Records to process Start Marker

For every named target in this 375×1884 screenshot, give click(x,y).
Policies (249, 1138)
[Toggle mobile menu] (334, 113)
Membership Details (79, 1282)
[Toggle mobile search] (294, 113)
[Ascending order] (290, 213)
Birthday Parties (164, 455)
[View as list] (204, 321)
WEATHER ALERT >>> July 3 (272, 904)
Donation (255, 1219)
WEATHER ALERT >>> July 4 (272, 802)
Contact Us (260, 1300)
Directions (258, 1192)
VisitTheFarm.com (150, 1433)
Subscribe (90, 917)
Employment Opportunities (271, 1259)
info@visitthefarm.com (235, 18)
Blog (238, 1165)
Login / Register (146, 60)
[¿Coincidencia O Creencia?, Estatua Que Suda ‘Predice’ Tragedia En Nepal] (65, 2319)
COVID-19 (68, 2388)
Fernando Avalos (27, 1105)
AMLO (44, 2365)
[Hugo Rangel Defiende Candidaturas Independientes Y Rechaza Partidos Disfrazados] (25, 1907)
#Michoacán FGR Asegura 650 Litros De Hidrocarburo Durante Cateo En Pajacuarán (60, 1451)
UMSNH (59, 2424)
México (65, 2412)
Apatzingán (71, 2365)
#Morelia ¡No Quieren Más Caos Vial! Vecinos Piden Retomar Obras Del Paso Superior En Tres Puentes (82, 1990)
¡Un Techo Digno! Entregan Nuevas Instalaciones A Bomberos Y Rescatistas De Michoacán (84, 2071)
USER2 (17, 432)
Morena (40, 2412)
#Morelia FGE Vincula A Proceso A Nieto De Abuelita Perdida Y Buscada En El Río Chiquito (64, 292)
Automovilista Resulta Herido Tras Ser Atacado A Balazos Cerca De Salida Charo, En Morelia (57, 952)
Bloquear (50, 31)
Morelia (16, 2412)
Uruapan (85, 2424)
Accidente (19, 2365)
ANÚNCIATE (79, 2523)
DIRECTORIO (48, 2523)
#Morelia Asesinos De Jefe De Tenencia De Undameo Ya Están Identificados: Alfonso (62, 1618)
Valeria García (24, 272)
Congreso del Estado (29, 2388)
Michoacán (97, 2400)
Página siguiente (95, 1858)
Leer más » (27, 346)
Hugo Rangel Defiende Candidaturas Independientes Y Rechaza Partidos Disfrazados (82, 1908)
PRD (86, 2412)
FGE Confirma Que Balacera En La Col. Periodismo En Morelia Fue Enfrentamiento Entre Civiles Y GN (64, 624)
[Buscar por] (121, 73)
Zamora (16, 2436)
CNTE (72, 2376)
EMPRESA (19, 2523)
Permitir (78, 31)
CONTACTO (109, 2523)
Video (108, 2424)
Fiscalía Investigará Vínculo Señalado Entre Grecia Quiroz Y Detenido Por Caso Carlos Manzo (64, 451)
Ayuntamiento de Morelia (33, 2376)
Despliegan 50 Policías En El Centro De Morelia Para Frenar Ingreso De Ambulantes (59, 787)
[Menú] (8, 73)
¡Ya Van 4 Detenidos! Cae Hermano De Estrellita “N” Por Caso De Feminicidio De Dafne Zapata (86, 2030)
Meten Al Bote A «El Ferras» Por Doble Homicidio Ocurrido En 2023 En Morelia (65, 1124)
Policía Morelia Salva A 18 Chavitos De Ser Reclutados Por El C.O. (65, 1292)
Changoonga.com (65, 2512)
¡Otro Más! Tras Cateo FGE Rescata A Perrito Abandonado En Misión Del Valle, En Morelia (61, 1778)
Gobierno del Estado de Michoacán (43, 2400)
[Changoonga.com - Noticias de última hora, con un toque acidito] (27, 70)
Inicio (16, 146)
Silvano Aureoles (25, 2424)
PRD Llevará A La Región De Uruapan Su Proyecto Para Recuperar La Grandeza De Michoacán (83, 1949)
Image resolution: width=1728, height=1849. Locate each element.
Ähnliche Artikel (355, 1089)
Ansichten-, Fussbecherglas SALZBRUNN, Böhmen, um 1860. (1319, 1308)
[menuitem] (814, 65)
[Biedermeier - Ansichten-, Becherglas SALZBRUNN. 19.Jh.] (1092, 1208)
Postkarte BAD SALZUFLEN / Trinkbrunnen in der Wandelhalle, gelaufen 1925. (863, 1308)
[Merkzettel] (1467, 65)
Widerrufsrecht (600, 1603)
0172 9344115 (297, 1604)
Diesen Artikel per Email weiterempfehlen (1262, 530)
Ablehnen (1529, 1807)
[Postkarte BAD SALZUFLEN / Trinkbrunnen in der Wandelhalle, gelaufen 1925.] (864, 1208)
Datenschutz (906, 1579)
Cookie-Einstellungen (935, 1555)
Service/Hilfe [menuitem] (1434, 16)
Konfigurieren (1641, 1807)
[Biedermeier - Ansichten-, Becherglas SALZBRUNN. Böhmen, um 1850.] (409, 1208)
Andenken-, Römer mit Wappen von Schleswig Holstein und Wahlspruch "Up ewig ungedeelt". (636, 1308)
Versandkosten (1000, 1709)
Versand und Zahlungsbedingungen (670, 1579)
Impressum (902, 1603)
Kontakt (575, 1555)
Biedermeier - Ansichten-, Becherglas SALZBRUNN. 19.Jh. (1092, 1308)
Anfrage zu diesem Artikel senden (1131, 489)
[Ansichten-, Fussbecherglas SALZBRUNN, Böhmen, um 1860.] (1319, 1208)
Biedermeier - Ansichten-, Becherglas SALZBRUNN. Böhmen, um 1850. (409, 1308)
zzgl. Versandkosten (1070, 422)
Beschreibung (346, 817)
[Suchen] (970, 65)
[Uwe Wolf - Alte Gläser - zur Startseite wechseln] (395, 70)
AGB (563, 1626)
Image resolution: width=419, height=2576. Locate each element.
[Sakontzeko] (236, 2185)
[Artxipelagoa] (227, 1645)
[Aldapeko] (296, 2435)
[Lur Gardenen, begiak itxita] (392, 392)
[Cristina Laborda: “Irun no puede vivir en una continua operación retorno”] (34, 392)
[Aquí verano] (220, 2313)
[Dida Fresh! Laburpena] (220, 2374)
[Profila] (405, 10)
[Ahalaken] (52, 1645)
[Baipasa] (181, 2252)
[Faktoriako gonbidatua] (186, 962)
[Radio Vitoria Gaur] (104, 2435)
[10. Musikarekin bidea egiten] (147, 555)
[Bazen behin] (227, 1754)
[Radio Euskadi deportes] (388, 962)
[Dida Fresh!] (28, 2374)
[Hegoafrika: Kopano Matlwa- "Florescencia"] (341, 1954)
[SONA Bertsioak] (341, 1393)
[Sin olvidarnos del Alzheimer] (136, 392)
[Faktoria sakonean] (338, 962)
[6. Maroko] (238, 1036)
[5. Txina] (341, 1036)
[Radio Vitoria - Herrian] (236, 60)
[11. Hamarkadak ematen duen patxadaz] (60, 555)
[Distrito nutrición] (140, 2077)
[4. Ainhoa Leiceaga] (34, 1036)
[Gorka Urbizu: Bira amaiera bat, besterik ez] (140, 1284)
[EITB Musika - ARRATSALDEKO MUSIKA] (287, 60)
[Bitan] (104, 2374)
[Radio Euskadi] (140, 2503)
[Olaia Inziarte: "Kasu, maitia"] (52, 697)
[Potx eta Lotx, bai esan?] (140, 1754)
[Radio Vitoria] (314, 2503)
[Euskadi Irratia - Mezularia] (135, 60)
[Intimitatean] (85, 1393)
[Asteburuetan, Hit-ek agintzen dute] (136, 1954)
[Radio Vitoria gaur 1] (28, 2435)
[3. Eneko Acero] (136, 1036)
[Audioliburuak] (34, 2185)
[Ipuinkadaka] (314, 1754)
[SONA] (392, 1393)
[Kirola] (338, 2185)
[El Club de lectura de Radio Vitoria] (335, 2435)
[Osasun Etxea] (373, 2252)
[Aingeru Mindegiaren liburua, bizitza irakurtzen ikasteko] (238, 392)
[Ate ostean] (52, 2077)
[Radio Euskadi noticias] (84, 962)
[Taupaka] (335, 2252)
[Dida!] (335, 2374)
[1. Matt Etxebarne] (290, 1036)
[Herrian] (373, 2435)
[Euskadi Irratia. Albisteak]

Records to process End Marker

◆ Task details ◆
Select every line of the material above holding the word "WEATHER" and copy it.

◆ Result for this task ◆
WEATHER ALERT >>> July 3 (272, 904)
WEATHER ALERT >>> July 4 (272, 802)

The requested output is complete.